The UK Intellectual Property Office has announced that remaining sections 1-5 of the Patents Act 2004 (PA 2004) will be commenced on 13 December 2007, to coincide with the European Patent Convention 2000 (EPC 2000) coming into force. The EPC 2000 is the revised version of the European Patent Convention agreed in June 2001.

Background

The provisions of the PA 2004 are designed to bring the Patents Act 1977 (PA 1977) into line with the EPC 2000. The EPC 2000 itself comes into force on 13 December 2007, resulting in a number of changes to European patent law including procedural modifications to make filing and amendment under the European system more user-friendly.

Outcome

On 13 December 2007, changes to sections 4A, 27, 58, 62, 63, 72, 75, 77, 78, 80, 81, 89B and 130 of the PA 1977 will come into force. Many of the changes simply provide that existing provisions are to be interpreted in line with the EPC 2000.

Methods of treatment or diagnosis

New section 4A implements articles 53(c), 54(4) and 54(5) of the EPC 2000 and deals with methods of medical treatment or diagnosis. Such methods will no longer lack patentability due to a lack of industrial applicability, but rather will be un-patentable in their own right. This exclusion does not cover novel substances or compositions for such use. In the case of an invention consisting of a substance for use in a method of diagnosis or treatment, the fact that the substance forms part of the state of the art shall no longer prevent the invention from being new if the use (or specific use) of the substance is new. Rather than the current Swiss type claim of “use of X for the manufacture of medicament to treat Y”, it will be possible to claim “substance X for use in treatment of disease Y”.

Post-grant amendment

A European patent may currently be amended by separate application to each contracting state designated by the patent. This option subsists; however the EPC 2000 introduces a new procedure under article 123 whereby European patents can be amended centrally at the European Patent Office. Amended sections 27, 58, 62, 63, 72 and 75 of the PA 1977 require the UK court or comptroller to have regard to relevant principles under the EPC 2000 when allowing or refusing amendments and when conducting proceedings affected by such amendment. Such principles will not be restricted to provisions within the EPC 2000 but will include any guidelines issued and decisions of the Boards of Appeal. Some predict that as a result the old UK law relating to covetousness and delay may cease.

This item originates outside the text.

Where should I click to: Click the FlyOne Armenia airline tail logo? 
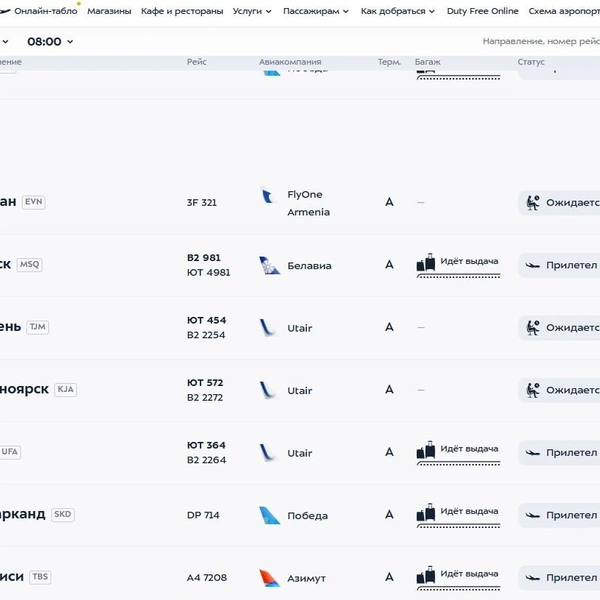coord(268,196)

European Patent applications as prior art

Finally, sections 75, 77, 78, 80, 81 and 89B of the PA 1977 will be amended to take account of the amendments to article 54 in the EPC 2000 which, in turn, changes the prior art effect of European patent applications. The current position is that an earlier published European patent application is treated as prior art (for novelty purposes only) against a later application, only if a contracting state designated in the earlier application is also designated in the later application.

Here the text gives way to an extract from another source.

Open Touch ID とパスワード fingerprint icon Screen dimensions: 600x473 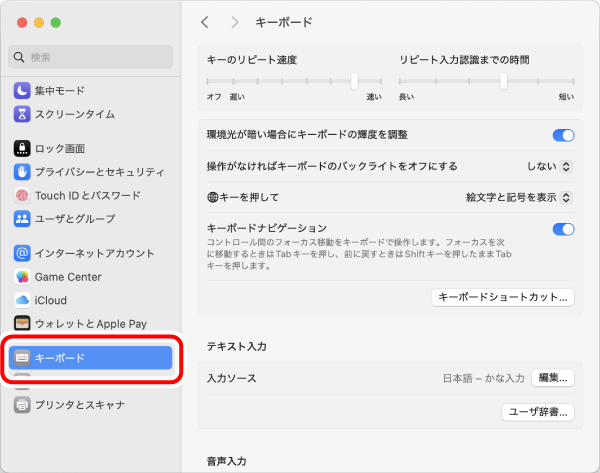22,196
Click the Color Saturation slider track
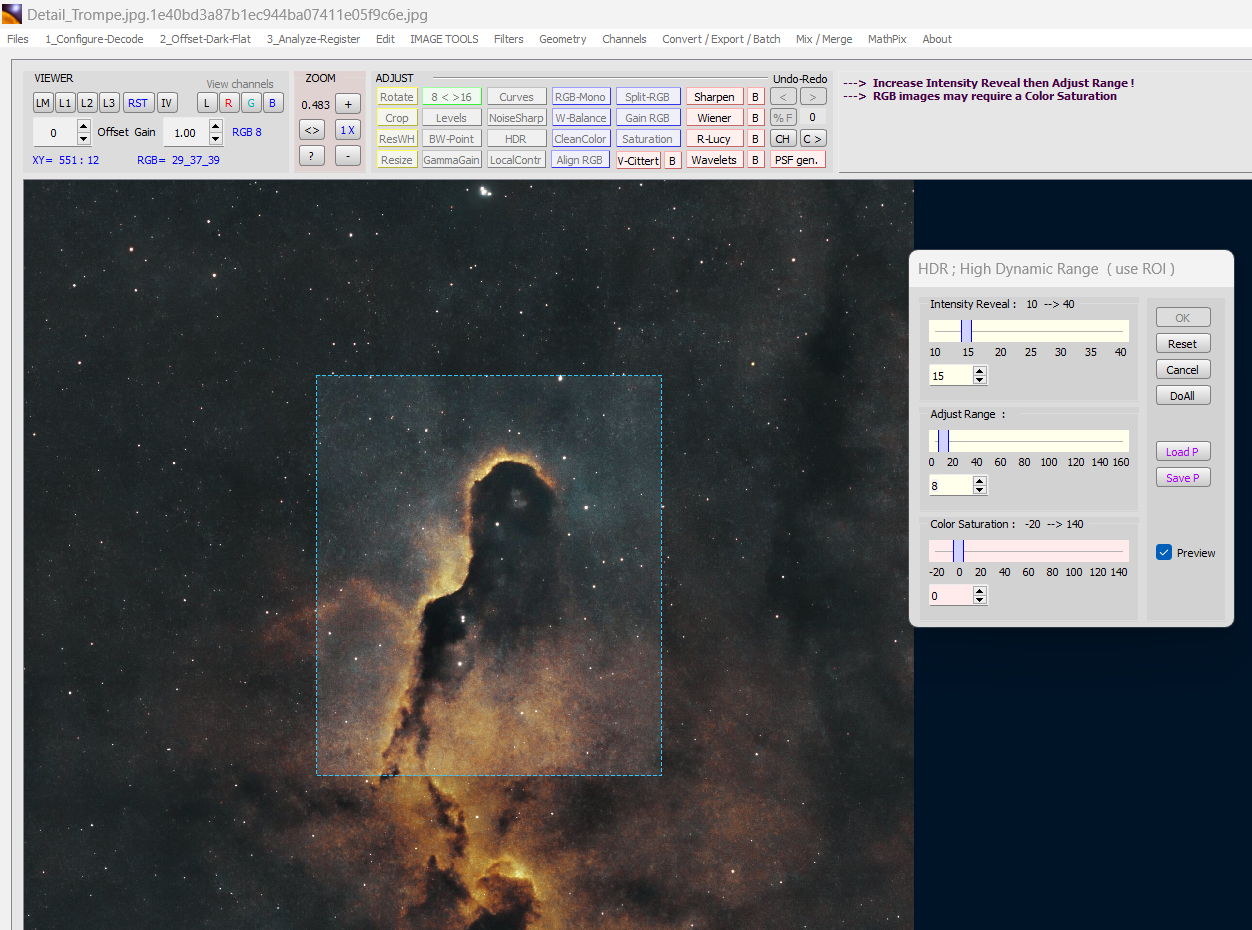 [1040, 551]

Under article 79 of the EPC 2000, all contracting states are automatically designated on filing. Removal of any national designation pre-publication will not affect the prior art status of the application. It follows that all earlier applications will now be available as prior art against all subsequent European patent applications. Existing Article 54(3) has been deleted to reflect this.

Comment

Although some of the new PA 1977 provisions appear little more than a ‘nod’ to the EPC 2000, as with the incorporation of all harmonisation provisions, the full significance will only become apparent after some time.

In the meantime, the procedural simplifications are likely to be welcomed by everyone in the field. The new possibility of direct-form claims for a second medical use should also aid the progress of biotech patent law towards a more logical era.